It’s hard to believe it’s been over a month since the Wizard World Philadelphia Comic Con. I had meant to write this much sooner, but this was my first year as my town’s organizer for Can’t Stop the Serenity, and since our CSTS Serenity screening took place less than three weeks after my return from Wizard World Philly, I had to turn my attention to making sure that our CSTS event went off without any major problems. Now that that event is also behind me, Independence Day has already come and gone and the real fireflies have already started answering the beacon call of my car’s headlights when I pull up the driveway at night, I finally have a little more time to sit back and reflect on Wizard World Philadelphia and what it meant to me and to Take Back the Sky. So, I figured it was about time I shared some thoughts with you.
First of all, I can’t thank the organizers of Wizard World Philadelphia enough for being such great hosts and for taking a chance on two guys who had an idea to talk a billionaire into naming a spaceship. The fact that they invited Jeff and me, as well as our crew of assistants, to the con for four days so that we could bring the news of our idea to as many people as possible at an event that would attract those who would naturally be receptive to it cannot possibly be overemphasized. When I heard we would be given a table at the con, I was thrilled. Later on, when I realized that table would make us neighbors to the PA and NY Browncoats, I was even more excited. But when Jeff told me that we would be permitted to present a panel at the con, I was stunned, and perhaps even a bit scared, since I’d never before even attended a major con, let alone presented at one.
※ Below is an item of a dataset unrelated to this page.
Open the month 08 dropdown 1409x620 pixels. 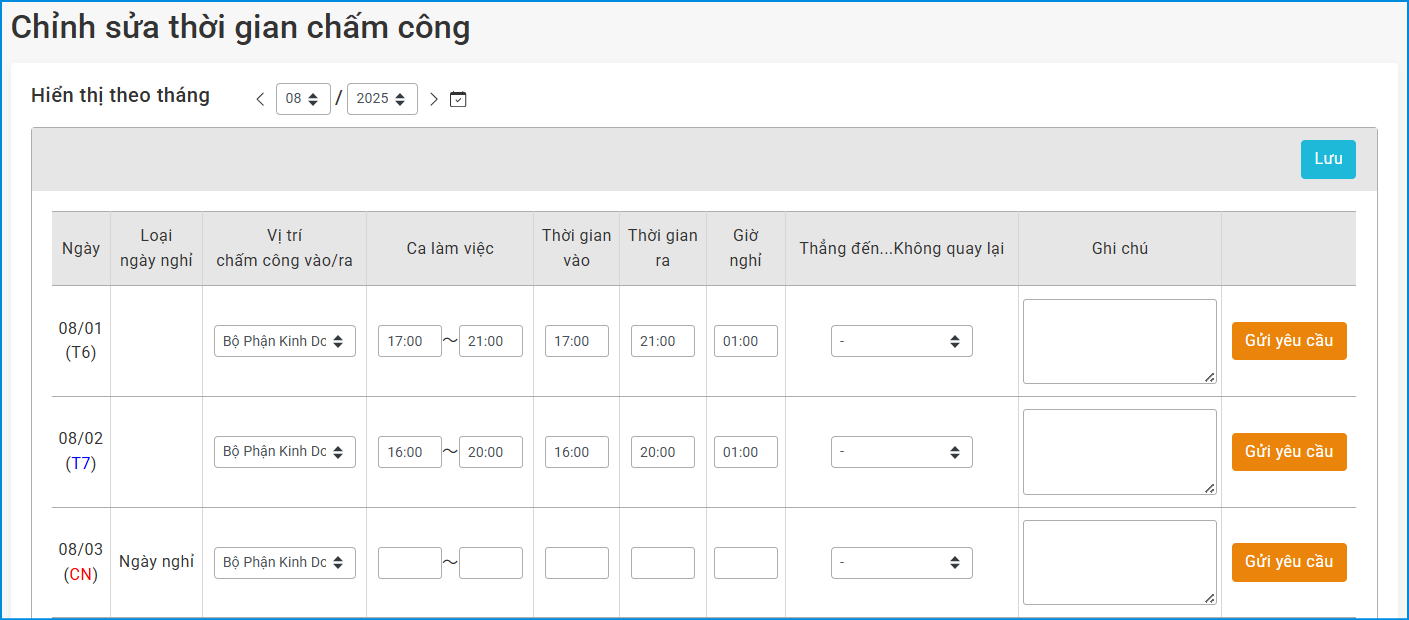(303, 99)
Still, I took that development, as well as the fact that four members of the Firefly cast would be in attendance, as a sign from on high that I should not pass up the opportunity.
Shortly before heading to Philadelphia, we learned that our panel would be at 4PM on Thursday, which essentially meant that we would kick off the con. I’d be lying if I said I didn’t feel at least a little disappointed when I learned this. None of the Firefly cast members were scheduled to arrive until the weekend, and I thought most of those who arrived at the con on the first day wouldn’t be interested in attending a panel just one hour after the event had opened its doors. Still, we were determined to look on the bright side. Our panel was the very first thing featured on the schedule in the program book, which made it nearly impossible to miss, and the title we had chosen, One Small Step for Fans: Browncoats in Space, was likely to catch the attention of fans of both Firefly and space exploration. So, while we would have preferred a Saturday time slot, we were determined to make the most of the opportunity and turned our attention to presenting the best panel we could.
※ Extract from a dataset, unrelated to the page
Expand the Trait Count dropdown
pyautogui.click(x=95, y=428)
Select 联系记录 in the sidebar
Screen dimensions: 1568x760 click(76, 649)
We arrived at the con around 2PM on Thursday, which gave us an hour to set up our table before the convention-goers would start arriving. Fortunately, that was more than enough time. Since there wasn’t really any space behind the table to hang any of the posters we’d brought, we simply replaced the generic banner the con had provided for us with our own custom banner and arranged the petition binders and letter-writing materials on the table. Matt Black of the PA Browncoats’ Philly contingent had been thoughtful enough to decorate the three Browncoats tables with red, orange and yellow table cloths so they looked like Jayne’s iconic hat when viewed together from a distance, and that went a long way towards dressing things up a bit. I had brought a stuffed koala bear wearing a “Jayne hat” that I had won at last year’s CSTS event in Pittsburgh and a couple of little Independents flags. Another member of our crew, Michael Flynn, had a few toy dinosaurs. Together we used those, along with a paper model of the Falcon 9 rocket and Dragon capsule that Jeff had put together, to give the table a little extra pizazz. Then Jeff and I headed off to the conference room to get ready for our panel, leaving Flynn and Ed Sauerland, my friend and fellow CSTS planner who had made the trip out with me, to work the table during the con’s first couple of hours.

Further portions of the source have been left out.